En el fondo del abismo entramos en el terreno de la libertad, como le sucede a Augusto Pérez, el héroe de Niebla. ¿Y qué cabe hacer? Ya lo anticipamos, luchar, como el Quijote: “¿Por qué peleó Don Quijote? Por Dulcinea, por la gloria, por vivir, por sobrevivir. No por Iseo, que es la carne eterna; no por Beatriz, que es la teología; no por Margarita, que es el pueblo; no por Helena, que es la cultura. Peleó por Dulcinea, y lo logró, pues que vive. Y lo más grande de él fue haber sido burlado y vencido, porque siendo vencido es como vencía: dominaba al mundo dándole que reír de él... Y Don Quijote no se rinde, porque no es pesimista y pelea. No es pesimista porque el pesimismo es hijo de vanidad... ¿Cuál es, pues, la nueva misión de Don Quijote hoy en este mundo? Clamar, clamar en el desierto. Pero el desierto oye, aunque no oigan los hombres y un día se convertirá en selva sonora, y esa voz solitaria que va posando en el desierto como semilla, dará un cedro gigantesco que con sus cien mil lenguas cantará un hosanna eterno al Señor de la vida y de la muerte137”.
En todo caso, la apuesta es por la lucha, es una apuesta por el sentido, donde apuesta y sentido se conjugan en búsqueda/creación. La salida/solución al problema vital surge del propio conflicto del ser. Del conflicto que quiere serlo todo, pero sin anularse a sí mismo. Ser también los demás sin dejar de ser él mismo138. Esta elección por el tercero excluido por la racionalidad hegemónica es vital por cuanto es el lugar de configuración de la identidad, una identidad en el entre, un yo que quiere ser además los otros de sí mismo. Un yo que se constituye de múltiples maneras; cada uno busca su complementario. Un hombre que lo sea de verdad, -como dice Unamuno- con ansias de eternidad y de infinitud, vive en perpetua y encarnizada lucha contra sí mismo139. A juicio de Cerezo Galán, esta pulsión de infinitud, de ser-se, constituye la marca del estilo barroco, y tiene una especial importancia en el concepto de “mixto”140.
Dicho esto, Unamuno se propone revalorar y colocar en el centro de la escena filosófica y política el agonismo y la lógica -que Echeverría llama barroca- del tertium datur, puesto que encuentra en esta tercera posición, en ese tercero que no puede ser, en esa elección trágica y en ese comportamiento barroco, el lugar de la libertad.
2. Ethos trágico y ethos barroco
De lo dicho hasta aquí, con el objetivo de profundizar la lectura de esta relación entre barroco y agonismo, partimos ahora del siguiente interrogante: ¿puede articularse ethos trágico y ethos barroco? ¿De qué manera?
Si bien Benjamin (2007) distingue lo trágico de lo barroco141, en un estudio reciente Sáez Rueda argumenta que existen dos lazos esenciales entre estos, aunque ello no implique, en principio, que barroco y tragedia se fusionen.

──────────

* EJERCICIOS PROPUESTOS
[1] Responda, a partir del fragmento sobre Unamuno, estas preguntas:
(a) ¿Quién es el héroe de Niebla?
(b) A juicio de Cerezo Galán, ¿qué constituye la marca del estilo barroco?
(c) ¿Qué autor distingue lo trágico de lo barroco?
[2] Reproduzca sin cambios el pasaje del fragmento sobre Unamuno que va desde "Dicho esto, Unamuno" hasta "de la libertad.".
[3] Enumere todos los nombres de mujer por los que, según la cita del fragmento sobre Unamuno, Don Quijote no peleó.

* DATOS PROPORCIONADOS

──────────

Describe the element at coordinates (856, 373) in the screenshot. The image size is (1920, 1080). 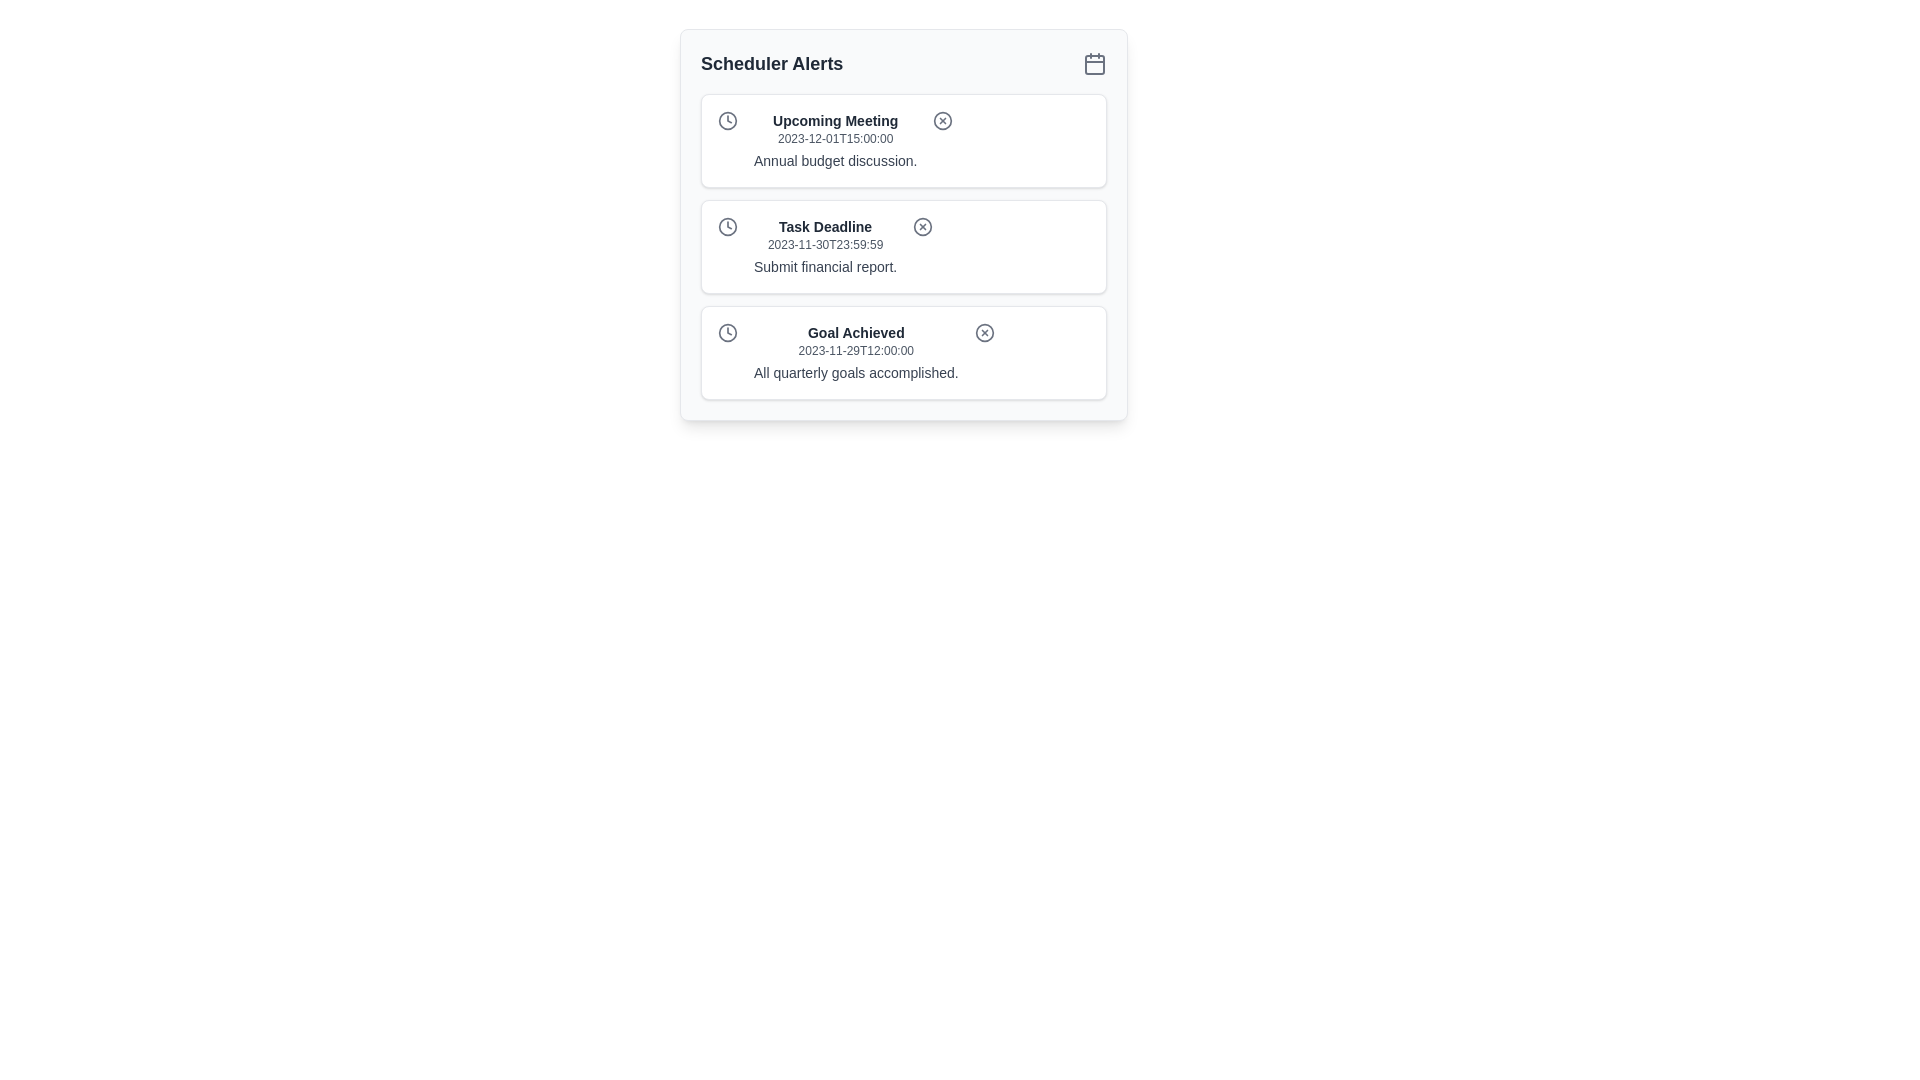
I see `the non-interactive text label that provides additional details about the 'Goal Achieved' alert, positioned below the timestamp and the 'Goal Achieved' label in the third card of the alert panel` at that location.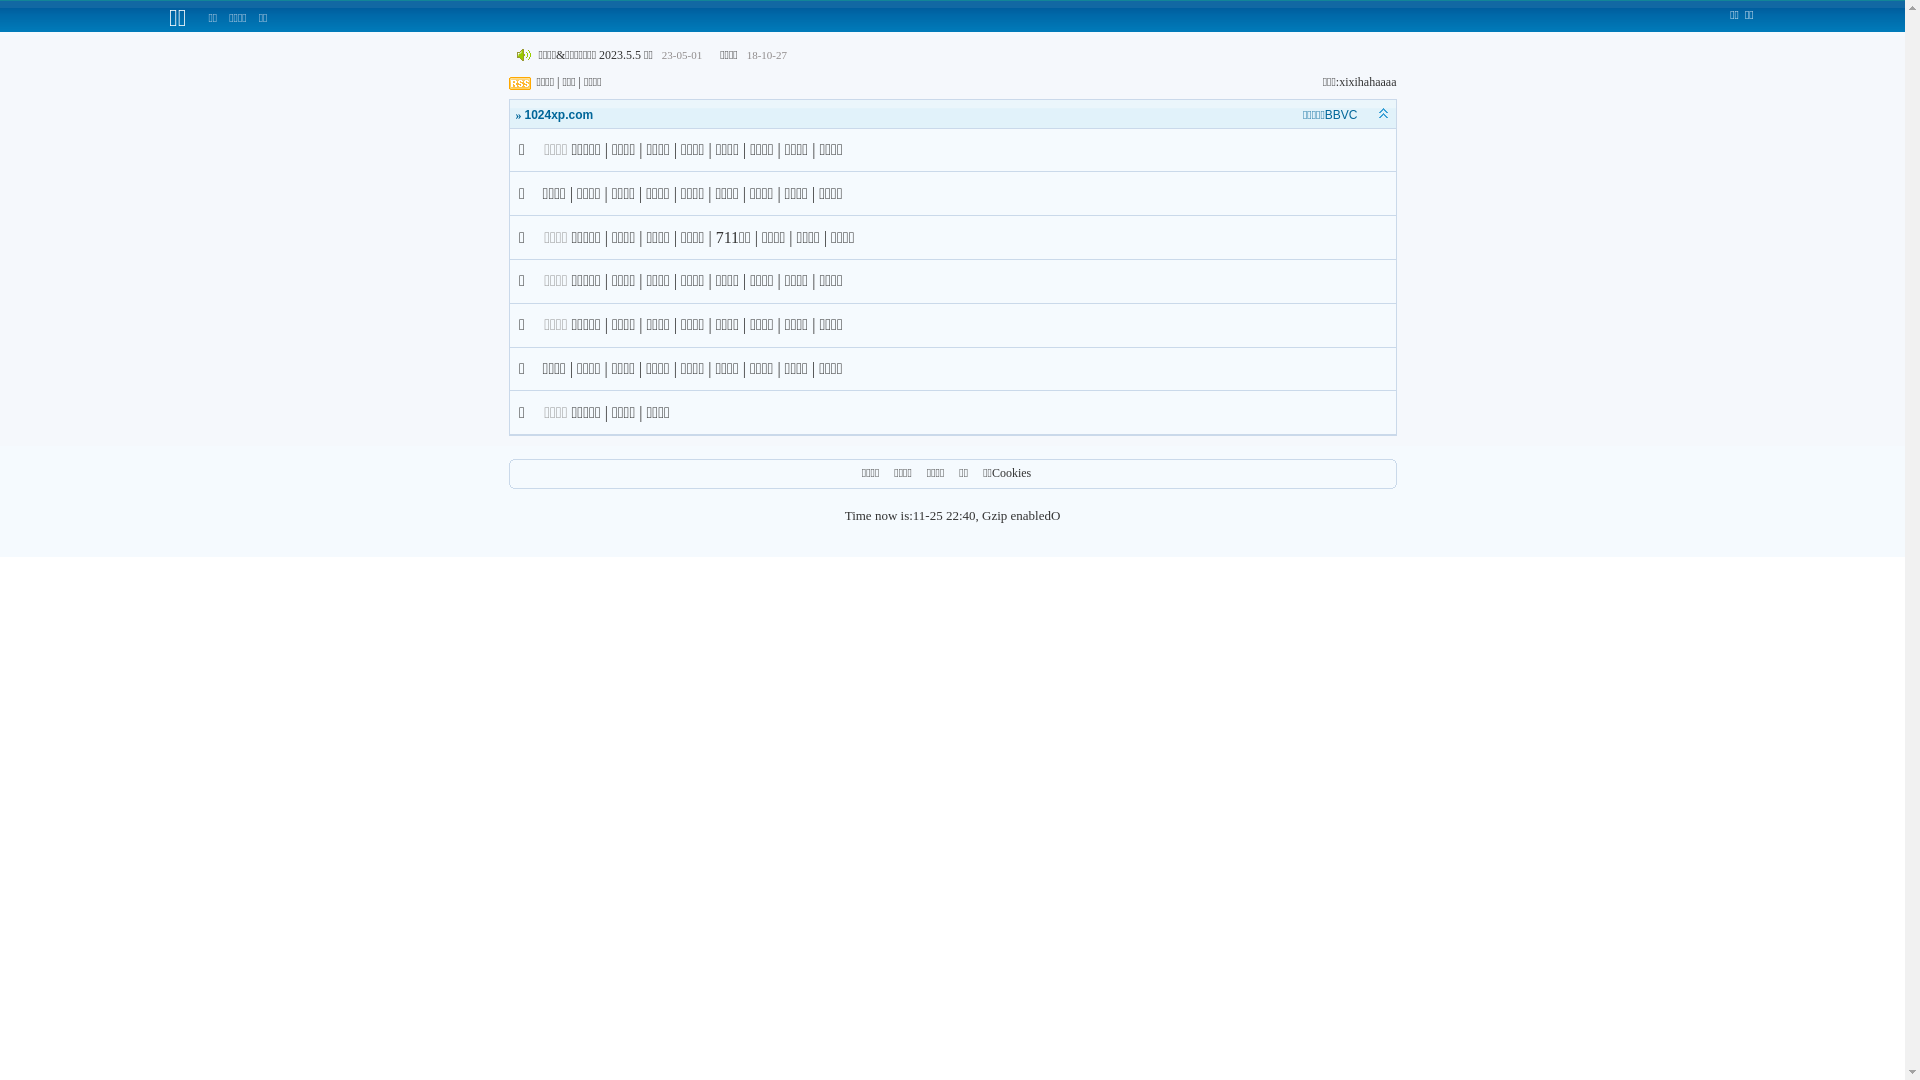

──────────

* RESPUESTAS ESPERADAS
[1]
(a) Augusto Pérez.
(b) La pulsión de infinitud, de ser-se.
(c) Benjamin (2007).

[2]
Dicho esto, Unamuno se propone revalorar y colocar en el centro de la escena filosófica y política el agonismo y la lógica -que Echeverría llama barroca- del tertium datur, puesto que encuentra en esta tercera posición, en ese tercero que no puede ser, en esa elección trágica y en ese comportamiento barroco, el lugar de la libertad.

[3] Iseo, Beatriz, Margarita, Helena.